PsyFi Search

Thursday 5 January 2012

Noise, Sentiment and StockTwits

Don't be Sentimental

As we saw in Idiot Noise Traders it very much looks like there are people out there trading on the random oscillations in markets – which themselves make predicting the markets extremely difficult, particularly at times when irrational noise traders are dominating proceedings by synchronising their behavior. If this hypothesis is true then increasing ease of access to real-time internet trading data and opinions ought to be making markets less efficient, rather than more.

This implies that a contrarian investor should be looking to bet against the noise traders, rather than against the performance of stocks, so it’s of significant interest to figure out what the current sentiment of day traders is. Some recent research on the behavior of investors using the microblogging site StockTwits offers some interesting clues to whether this might work.

Predictive Sentiment

‘Sentiment’ is one of those concepts that’s quite difficult to pin down, but the general idea that it’s whether investors are bullish or bearish on a stock. In the context of noise traders the idea is that they hold beliefs that aren’t justified by the normal pricing metrics – stuff like cashflow or risks. There really isn’t much doubt that investor sentiment can significantly affect markets – it’s odd that there ever was – so the question becomes how to measure this, and how to exploit it.
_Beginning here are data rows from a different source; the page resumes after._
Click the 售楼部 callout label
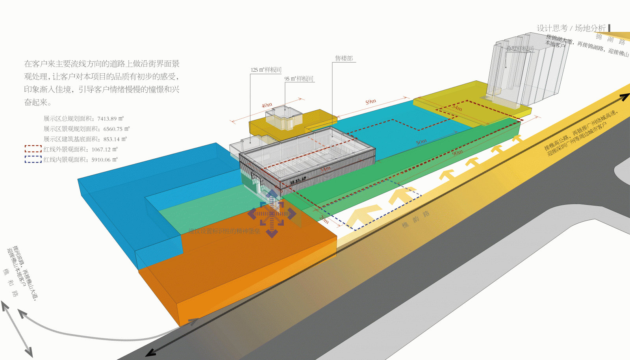click(344, 58)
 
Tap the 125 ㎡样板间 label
click(266, 70)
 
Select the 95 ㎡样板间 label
click(299, 79)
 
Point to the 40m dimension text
click(267, 105)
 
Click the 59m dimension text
click(371, 102)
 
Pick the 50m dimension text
click(421, 142)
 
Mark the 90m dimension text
click(457, 152)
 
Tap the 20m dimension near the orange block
click(324, 220)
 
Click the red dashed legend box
click(33, 149)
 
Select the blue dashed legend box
click(33, 159)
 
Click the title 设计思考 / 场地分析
click(571, 28)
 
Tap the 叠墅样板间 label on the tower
click(520, 48)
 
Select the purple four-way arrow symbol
click(272, 214)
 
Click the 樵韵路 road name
click(415, 219)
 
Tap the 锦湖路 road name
click(610, 39)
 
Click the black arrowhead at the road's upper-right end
click(624, 96)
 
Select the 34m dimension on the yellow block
click(457, 107)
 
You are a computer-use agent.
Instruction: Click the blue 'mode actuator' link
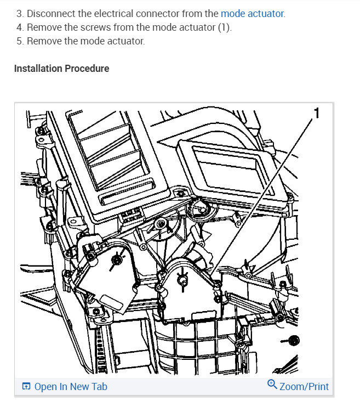coord(252,14)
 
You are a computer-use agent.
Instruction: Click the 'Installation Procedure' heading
coord(61,69)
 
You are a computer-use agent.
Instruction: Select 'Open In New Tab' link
coord(71,386)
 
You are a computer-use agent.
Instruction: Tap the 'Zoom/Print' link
coord(304,386)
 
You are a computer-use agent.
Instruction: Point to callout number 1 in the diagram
coord(317,113)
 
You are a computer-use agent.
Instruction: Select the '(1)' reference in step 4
coord(225,27)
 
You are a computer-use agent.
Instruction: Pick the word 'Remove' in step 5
coord(44,41)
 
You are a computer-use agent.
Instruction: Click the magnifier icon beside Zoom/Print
coord(272,385)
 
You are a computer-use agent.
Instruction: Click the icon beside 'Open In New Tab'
coord(26,386)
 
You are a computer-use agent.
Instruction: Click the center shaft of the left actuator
coord(117,259)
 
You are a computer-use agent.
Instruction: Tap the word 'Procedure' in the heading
coord(87,69)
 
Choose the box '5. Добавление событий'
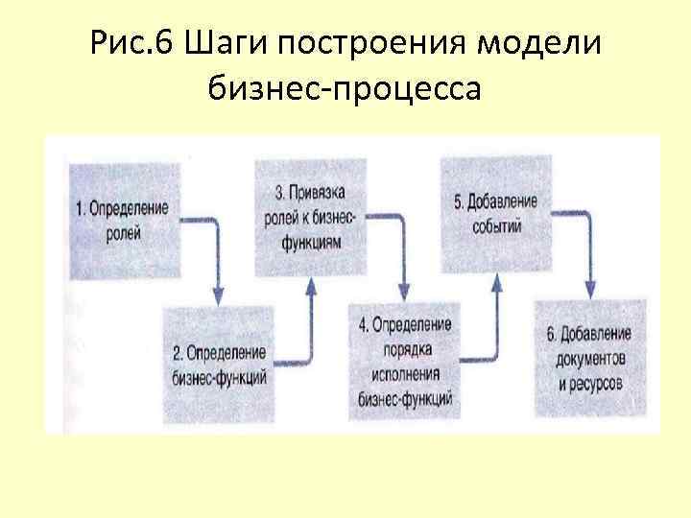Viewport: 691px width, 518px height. [x=496, y=215]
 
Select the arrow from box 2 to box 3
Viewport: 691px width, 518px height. [x=309, y=317]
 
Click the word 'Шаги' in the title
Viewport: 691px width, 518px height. [x=221, y=44]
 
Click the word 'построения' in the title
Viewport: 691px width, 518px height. [x=375, y=44]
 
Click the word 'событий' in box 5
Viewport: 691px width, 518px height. [x=496, y=227]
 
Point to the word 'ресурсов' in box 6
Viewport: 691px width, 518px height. [x=592, y=383]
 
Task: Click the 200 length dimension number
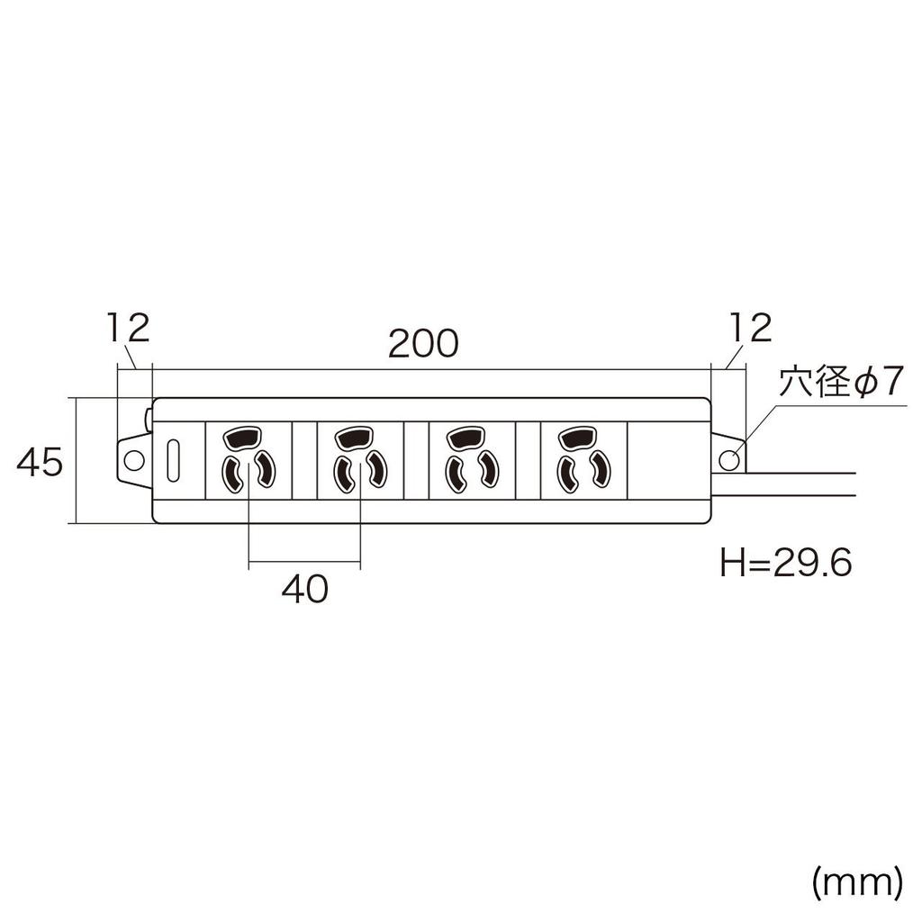click(423, 345)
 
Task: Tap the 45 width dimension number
click(41, 464)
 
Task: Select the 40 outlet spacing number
click(304, 590)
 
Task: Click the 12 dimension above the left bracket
click(126, 329)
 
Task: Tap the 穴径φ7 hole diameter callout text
click(839, 384)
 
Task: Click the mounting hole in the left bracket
click(133, 460)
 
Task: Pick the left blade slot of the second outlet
click(344, 473)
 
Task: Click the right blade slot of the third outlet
click(487, 469)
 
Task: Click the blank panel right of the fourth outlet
click(668, 459)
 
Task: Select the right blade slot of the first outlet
click(265, 469)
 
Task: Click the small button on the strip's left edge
click(149, 418)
Amongst the earliest research into the noise trader phenomena was Noise Trader Risk in Financial Markets, by De Long and colleagues, which posits that:
“Much of the behavior of professional arbitrageurs can be seen as a response to noise trading rather than as trading on fundamentals. Many professional arbitrageurs spend their resources examining and predicting the pseudo-signals noise traders follow in order to bet against them more successfully. These pseudo-signals include volume and price patterns, sentiment indices, and the forecasts of Wall Street gurus.”
Of course, the rise of the internet has led to a whole new stream of information for and from noise traders and this has received plentiful attention from the research community. In Is All That Talk Just Noise? Werner Antweiler and Murray Z. Frank looked at the chat on internet stock bulletin boards and determined that sentiment didn’t predict price movements. However, they did find that posting was correlated with both trading volume and volatility – which was a surprise, because it indicates that all of this apparently idle wittering actually contains some real information.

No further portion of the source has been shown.